**WRITTEN EXERCISE**.
Edit the material from the line with "Image resolution: width=1104" up to and including the last line, replacing "Select" with "Choose" and keeping everything else the same. Leave the pictures out of your answer.

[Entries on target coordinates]
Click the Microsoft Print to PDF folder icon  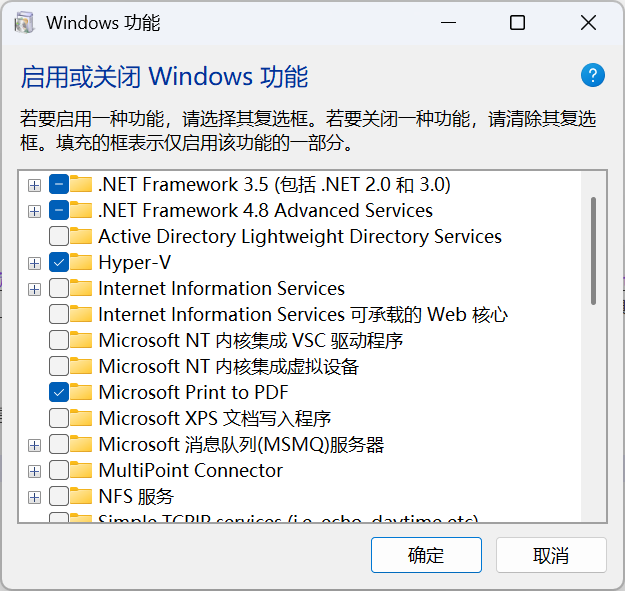point(82,393)
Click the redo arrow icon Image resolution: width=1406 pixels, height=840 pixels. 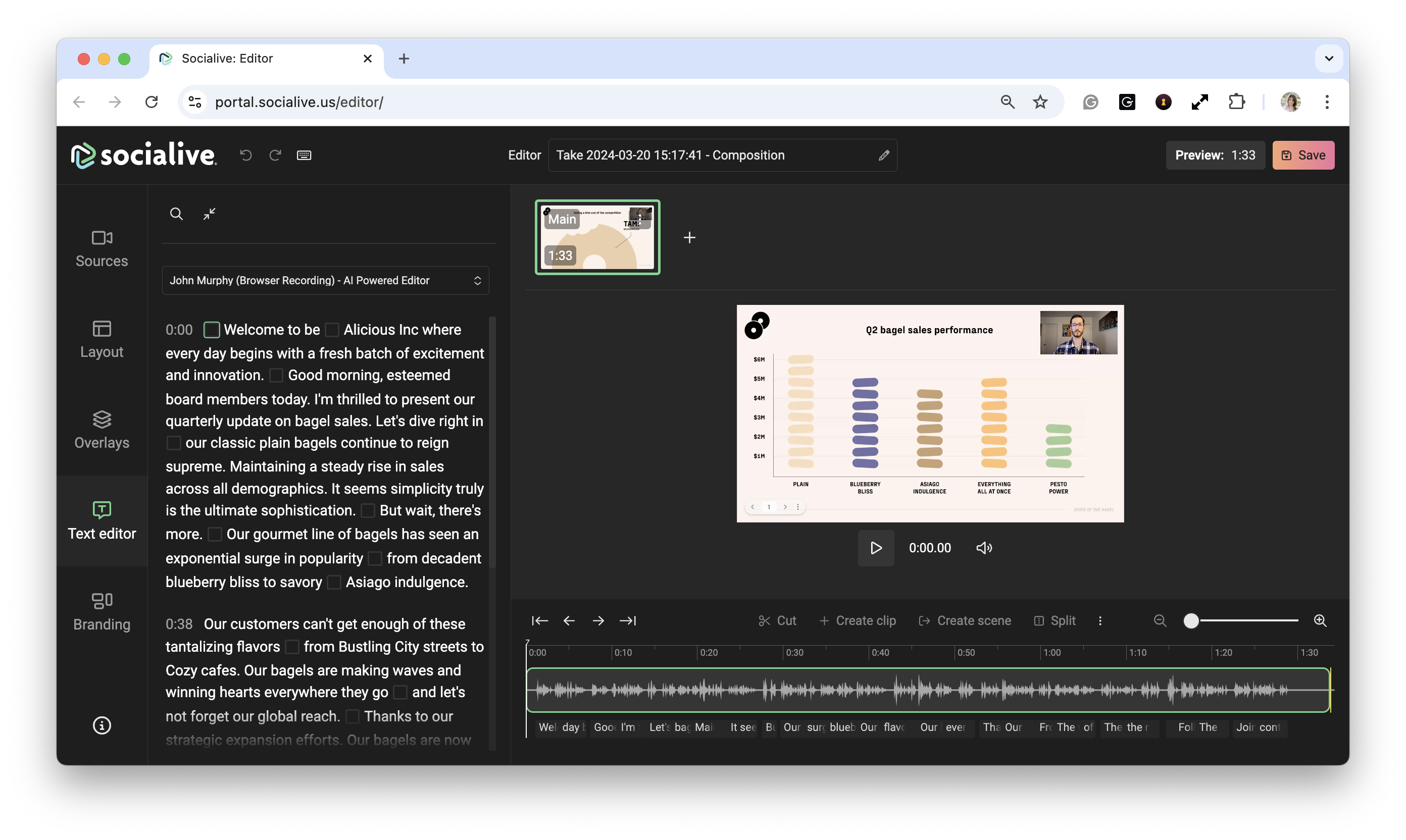pos(275,155)
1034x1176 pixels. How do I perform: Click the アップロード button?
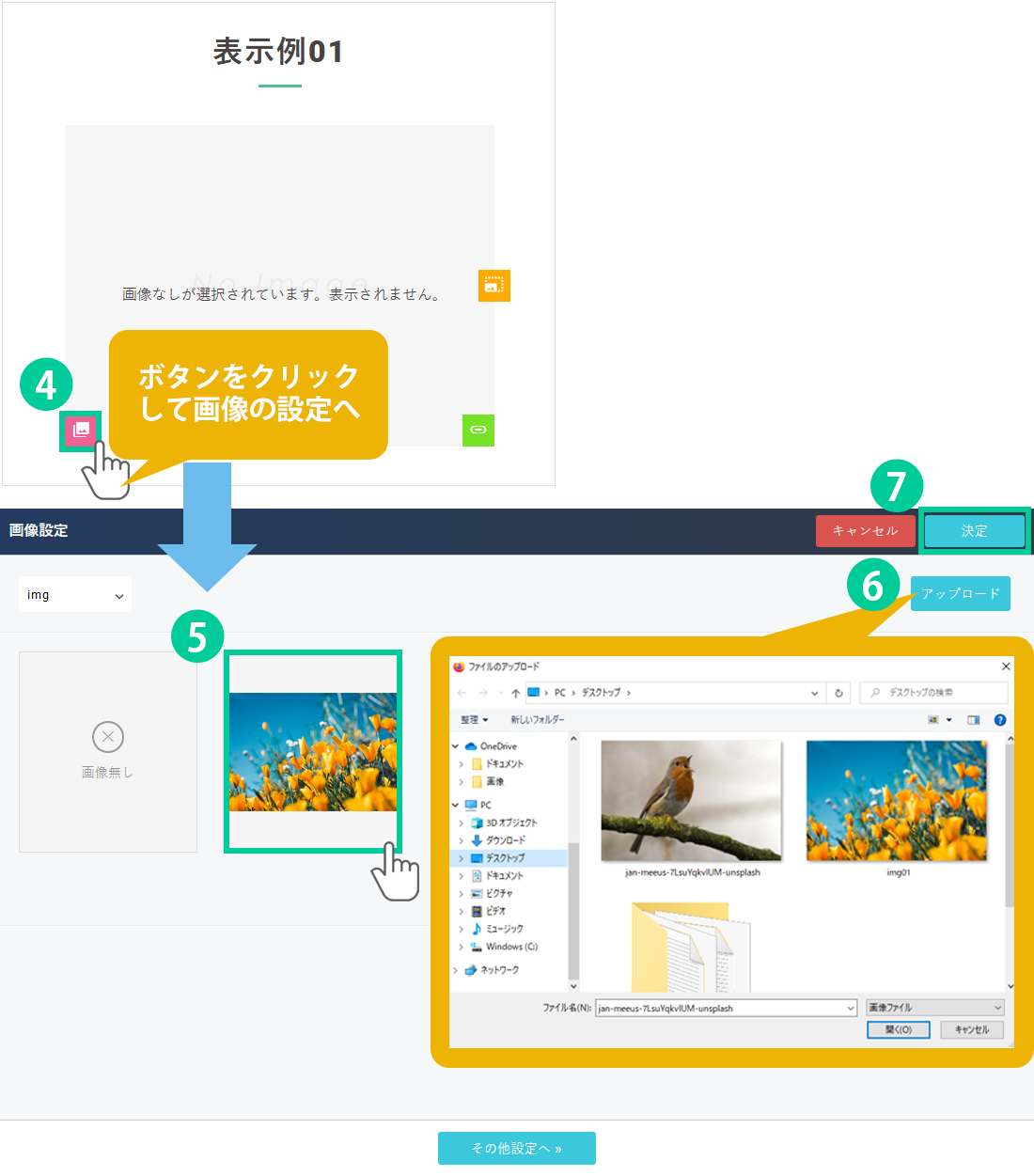coord(960,594)
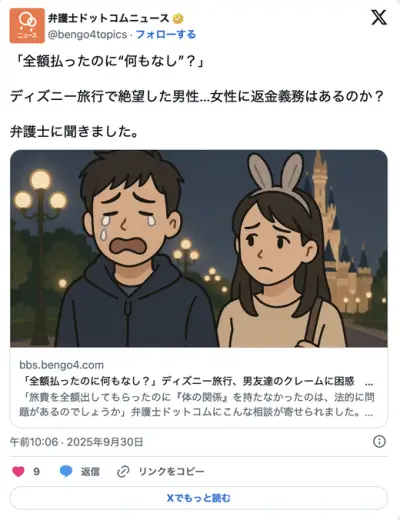Open the info circle icon

(379, 442)
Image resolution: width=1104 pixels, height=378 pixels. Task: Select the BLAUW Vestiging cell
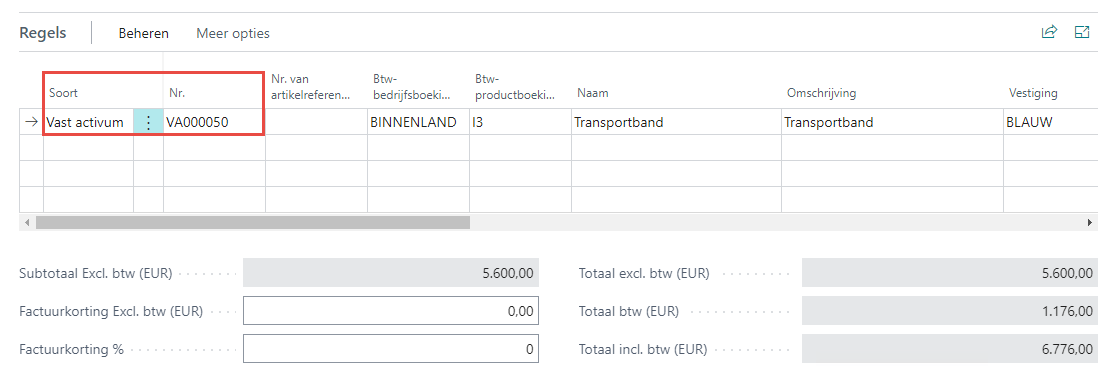click(1051, 122)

**SOLUTION TO THE PROBLEM**.
Image resolution: width=1104 pixels, height=378 pixels. Task: Choose the BLAUW Vestiging cell
click(1051, 122)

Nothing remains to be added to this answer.